Data entries:
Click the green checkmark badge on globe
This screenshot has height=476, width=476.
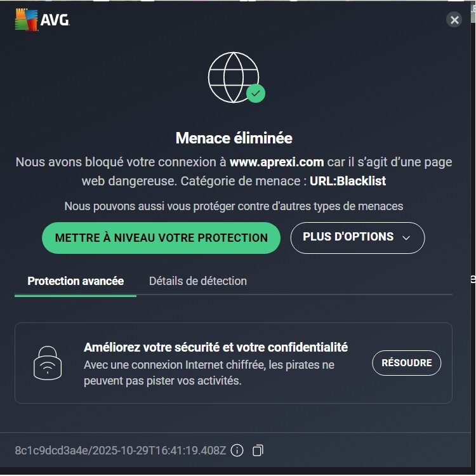coord(256,93)
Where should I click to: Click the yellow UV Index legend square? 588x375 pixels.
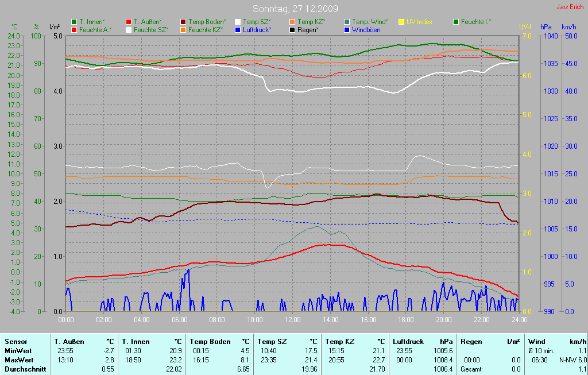point(401,22)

▶ [TASK PROMPT]:
Please put every line of the data above into a numbered list, skipping blank lines. Leave the pictures out of your answer.

▶ [TASK ANSWER]:
1. Click the green checkmark badge on globe
2. This screenshot has height=476, width=476.
3. coord(256,93)
4. Where should I click to: Click the yellow UV Index legend square? 588x375 pixels.
5. point(401,22)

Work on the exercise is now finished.